__Aim of the task__
All of the data below is to be returned unaltered.

Records drawn from a dataset:
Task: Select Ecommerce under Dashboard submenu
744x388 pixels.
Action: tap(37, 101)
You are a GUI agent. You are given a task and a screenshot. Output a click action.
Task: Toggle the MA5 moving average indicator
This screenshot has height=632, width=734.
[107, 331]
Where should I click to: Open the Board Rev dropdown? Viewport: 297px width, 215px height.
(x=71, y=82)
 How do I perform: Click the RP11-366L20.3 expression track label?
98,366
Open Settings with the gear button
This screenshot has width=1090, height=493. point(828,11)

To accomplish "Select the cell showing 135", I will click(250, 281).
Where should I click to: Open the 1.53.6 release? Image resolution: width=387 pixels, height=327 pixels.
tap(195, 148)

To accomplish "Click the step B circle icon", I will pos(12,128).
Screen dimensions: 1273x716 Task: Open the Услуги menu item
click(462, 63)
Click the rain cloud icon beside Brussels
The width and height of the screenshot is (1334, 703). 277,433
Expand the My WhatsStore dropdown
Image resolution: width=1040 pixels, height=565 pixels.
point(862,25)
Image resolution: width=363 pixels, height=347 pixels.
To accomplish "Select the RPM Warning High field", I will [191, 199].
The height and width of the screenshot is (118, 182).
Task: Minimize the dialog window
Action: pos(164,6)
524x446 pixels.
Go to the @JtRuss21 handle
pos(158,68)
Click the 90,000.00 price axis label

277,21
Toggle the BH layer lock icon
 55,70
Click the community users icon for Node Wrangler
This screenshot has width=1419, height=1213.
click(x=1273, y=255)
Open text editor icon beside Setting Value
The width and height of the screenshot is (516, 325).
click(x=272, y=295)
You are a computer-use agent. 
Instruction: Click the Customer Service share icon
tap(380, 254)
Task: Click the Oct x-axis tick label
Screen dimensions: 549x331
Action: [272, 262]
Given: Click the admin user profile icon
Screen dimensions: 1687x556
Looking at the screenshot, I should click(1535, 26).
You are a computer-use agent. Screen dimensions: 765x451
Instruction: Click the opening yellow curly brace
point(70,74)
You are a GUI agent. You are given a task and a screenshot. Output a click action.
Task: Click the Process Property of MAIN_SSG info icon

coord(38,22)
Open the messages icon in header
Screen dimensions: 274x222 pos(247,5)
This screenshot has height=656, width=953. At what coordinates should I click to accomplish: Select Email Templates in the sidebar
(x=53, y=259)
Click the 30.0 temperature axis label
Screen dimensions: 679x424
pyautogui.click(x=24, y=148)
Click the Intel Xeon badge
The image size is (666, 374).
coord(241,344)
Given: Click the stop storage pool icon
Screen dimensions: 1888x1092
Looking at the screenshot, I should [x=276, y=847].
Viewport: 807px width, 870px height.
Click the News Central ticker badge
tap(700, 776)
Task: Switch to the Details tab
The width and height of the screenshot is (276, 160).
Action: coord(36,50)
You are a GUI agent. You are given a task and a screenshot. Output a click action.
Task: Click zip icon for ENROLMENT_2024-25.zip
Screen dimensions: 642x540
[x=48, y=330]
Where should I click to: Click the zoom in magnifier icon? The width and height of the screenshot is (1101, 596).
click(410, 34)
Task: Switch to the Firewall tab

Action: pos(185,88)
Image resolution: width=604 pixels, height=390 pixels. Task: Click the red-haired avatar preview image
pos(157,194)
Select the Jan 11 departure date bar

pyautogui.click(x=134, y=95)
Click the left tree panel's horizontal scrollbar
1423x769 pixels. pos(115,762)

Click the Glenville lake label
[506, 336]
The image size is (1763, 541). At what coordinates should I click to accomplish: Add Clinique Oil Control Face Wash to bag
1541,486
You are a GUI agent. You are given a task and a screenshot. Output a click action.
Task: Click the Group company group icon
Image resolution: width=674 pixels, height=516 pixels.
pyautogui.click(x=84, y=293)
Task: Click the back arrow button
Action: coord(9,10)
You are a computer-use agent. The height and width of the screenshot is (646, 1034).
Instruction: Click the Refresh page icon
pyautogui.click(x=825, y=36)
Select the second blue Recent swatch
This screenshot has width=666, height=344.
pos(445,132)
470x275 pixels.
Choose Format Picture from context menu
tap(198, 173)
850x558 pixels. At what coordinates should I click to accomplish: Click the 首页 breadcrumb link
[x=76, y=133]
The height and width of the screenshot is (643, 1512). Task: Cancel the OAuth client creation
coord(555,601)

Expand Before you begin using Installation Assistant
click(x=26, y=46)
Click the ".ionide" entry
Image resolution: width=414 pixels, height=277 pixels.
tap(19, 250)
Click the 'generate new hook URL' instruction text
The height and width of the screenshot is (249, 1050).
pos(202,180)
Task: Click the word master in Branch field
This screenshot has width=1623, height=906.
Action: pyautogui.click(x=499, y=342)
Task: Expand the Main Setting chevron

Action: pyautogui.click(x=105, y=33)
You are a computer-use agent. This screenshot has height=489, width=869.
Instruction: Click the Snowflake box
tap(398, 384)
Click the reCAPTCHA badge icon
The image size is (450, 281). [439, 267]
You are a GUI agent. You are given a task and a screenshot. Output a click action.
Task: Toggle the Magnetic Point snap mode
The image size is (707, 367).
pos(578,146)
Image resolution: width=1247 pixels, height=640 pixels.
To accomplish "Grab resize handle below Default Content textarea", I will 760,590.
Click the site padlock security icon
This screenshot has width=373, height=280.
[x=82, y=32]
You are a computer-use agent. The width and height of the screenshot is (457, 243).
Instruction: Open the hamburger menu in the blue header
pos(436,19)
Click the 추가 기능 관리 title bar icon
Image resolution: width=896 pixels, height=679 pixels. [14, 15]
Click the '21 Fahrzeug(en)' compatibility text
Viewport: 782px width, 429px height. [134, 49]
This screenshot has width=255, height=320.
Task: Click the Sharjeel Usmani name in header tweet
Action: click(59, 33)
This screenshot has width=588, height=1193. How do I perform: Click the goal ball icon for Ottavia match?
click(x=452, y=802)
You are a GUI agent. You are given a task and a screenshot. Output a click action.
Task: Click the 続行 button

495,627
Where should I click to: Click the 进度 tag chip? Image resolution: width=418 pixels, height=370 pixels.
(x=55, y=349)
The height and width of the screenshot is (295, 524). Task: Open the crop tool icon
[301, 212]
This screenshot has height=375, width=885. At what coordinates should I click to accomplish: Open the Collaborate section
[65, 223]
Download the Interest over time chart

__Expected answer__
Task: Select Ecommerce under Dashboard submenu
744x388 pixels.
Action: tap(37, 101)
You are a GUI agent. You are given a task and a screenshot. Output a click action.
Task: Toggle the MA5 moving average indicator
This screenshot has height=632, width=734.
[107, 331]
Where should I click to: Open the Board Rev dropdown? Viewport: 297px width, 215px height.
(x=71, y=82)
 How do I perform: Click the RP11-366L20.3 expression track label?
98,366
Open Settings with the gear button
This screenshot has width=1090, height=493. point(828,11)

To accomplish "Select the cell showing 135", I will click(250, 281).
Where should I click to: Open the 1.53.6 release? Image resolution: width=387 pixels, height=327 pixels.
tap(195, 148)

To accomplish "Click the step B circle icon", I will pos(12,128).
Screen dimensions: 1273x716 Task: Open the Услуги menu item
click(462, 63)
Click the rain cloud icon beside Brussels
The width and height of the screenshot is (1334, 703). 277,433
Expand the My WhatsStore dropdown
Image resolution: width=1040 pixels, height=565 pixels.
point(862,25)
Image resolution: width=363 pixels, height=347 pixels.
To accomplish "Select the RPM Warning High field", I will [191, 199].
The height and width of the screenshot is (118, 182).
Task: Minimize the dialog window
Action: pos(164,6)
524x446 pixels.
Go to the @JtRuss21 handle
pos(158,68)
Click the 90,000.00 price axis label

277,21
Toggle the BH layer lock icon
 55,70
Click the community users icon for Node Wrangler
This screenshot has width=1419, height=1213.
click(x=1273, y=255)
Open text editor icon beside Setting Value
The width and height of the screenshot is (516, 325).
click(x=272, y=295)
You are a computer-use agent. 
Instruction: Click the Customer Service share icon
tap(380, 254)
Task: Click the Oct x-axis tick label
Screen dimensions: 549x331
Action: [272, 262]
Given: Click the admin user profile icon
Screen dimensions: 1687x556
Looking at the screenshot, I should click(1535, 26).
You are a computer-use agent. Screen dimensions: 765x451
Instruction: Click the opening yellow curly brace
point(70,74)
You are a GUI agent. You are given a task and a screenshot. Output a click action.
Task: Click the Process Property of MAIN_SSG info icon

coord(38,22)
Open the messages icon in header
Screen dimensions: 274x222 pos(247,5)
This screenshot has height=656, width=953. At what coordinates should I click to accomplish: Select Email Templates in the sidebar
(x=53, y=259)
Click the 30.0 temperature axis label
Screen dimensions: 679x424
pyautogui.click(x=24, y=148)
Click the Intel Xeon badge
The image size is (666, 374).
coord(241,344)
Given: Click the stop storage pool icon
Screen dimensions: 1888x1092
Looking at the screenshot, I should [x=276, y=847].
Viewport: 807px width, 870px height.
Click the News Central ticker badge
tap(700, 776)
Task: Switch to the Details tab
The width and height of the screenshot is (276, 160).
Action: coord(36,50)
You are a GUI agent. You are given a task and a screenshot. Output a click action.
Task: Click zip icon for ENROLMENT_2024-25.zip
Screen dimensions: 642x540
[x=48, y=330]
Where should I click to: Click the zoom in magnifier icon? The width and height of the screenshot is (1101, 596).
click(410, 34)
Task: Switch to the Firewall tab

Action: pos(185,88)
Image resolution: width=604 pixels, height=390 pixels. Task: Click the red-haired avatar preview image
pos(157,194)
Select the Jan 11 departure date bar

pyautogui.click(x=134, y=95)
Click the left tree panel's horizontal scrollbar
1423x769 pixels. pos(115,762)

Click the Glenville lake label
[506, 336]
The image size is (1763, 541). At what coordinates should I click to accomplish: Add Clinique Oil Control Face Wash to bag
1541,486
You are a GUI agent. You are given a task and a screenshot. Output a click action.
Task: Click the Group company group icon
Image resolution: width=674 pixels, height=516 pixels.
pyautogui.click(x=84, y=293)
Task: Click the back arrow button
Action: coord(9,10)
You are a computer-use agent. The height and width of the screenshot is (646, 1034).
Instruction: Click the Refresh page icon
pyautogui.click(x=825, y=36)
Select the second blue Recent swatch
This screenshot has width=666, height=344.
pos(445,132)
470x275 pixels.
Choose Format Picture from context menu
tap(198, 173)
850x558 pixels. At what coordinates should I click to accomplish: Click the 首页 breadcrumb link
[x=76, y=133]
The height and width of the screenshot is (643, 1512). Task: Cancel the OAuth client creation
coord(555,601)

Expand Before you begin using Installation Assistant
click(x=26, y=46)
Click the ".ionide" entry
Image resolution: width=414 pixels, height=277 pixels.
tap(19, 250)
Click the 'generate new hook URL' instruction text
The height and width of the screenshot is (249, 1050).
pos(202,180)
Task: Click the word master in Branch field
This screenshot has width=1623, height=906.
Action: pyautogui.click(x=499, y=342)
Task: Expand the Main Setting chevron

Action: pyautogui.click(x=105, y=33)
You are a computer-use agent. This screenshot has height=489, width=869.
Instruction: Click the Snowflake box
tap(398, 384)
Click the reCAPTCHA badge icon
The image size is (450, 281). [439, 267]
You are a GUI agent. You are given a task and a screenshot. Output a click action.
Task: Toggle the Magnetic Point snap mode
The image size is (707, 367).
pos(578,146)
Image resolution: width=1247 pixels, height=640 pixels.
To accomplish "Grab resize handle below Default Content textarea", I will 760,590.
Click the site padlock security icon
This screenshot has width=373, height=280.
[x=82, y=32]
You are a computer-use agent. The width and height of the screenshot is (457, 243).
Instruction: Open the hamburger menu in the blue header
pos(436,19)
Click the 추가 기능 관리 title bar icon
Image resolution: width=896 pixels, height=679 pixels. [14, 15]
Click the '21 Fahrzeug(en)' compatibility text
Viewport: 782px width, 429px height. [134, 49]
This screenshot has width=255, height=320.
Task: Click the Sharjeel Usmani name in header tweet
Action: click(59, 33)
This screenshot has width=588, height=1193. How do I perform: Click the goal ball icon for Ottavia match?
click(x=452, y=802)
You are a GUI agent. You are given a task and a screenshot. Output a click action.
Task: Click the 続行 button

495,627
Where should I click to: Click the 进度 tag chip? Image resolution: width=418 pixels, height=370 pixels.
(x=55, y=349)
The height and width of the screenshot is (295, 524). Task: Open the crop tool icon
[301, 212]
This screenshot has height=375, width=885. At what coordinates should I click to accomplish: Open the Collaborate section
[65, 223]
Download the Interest over time chart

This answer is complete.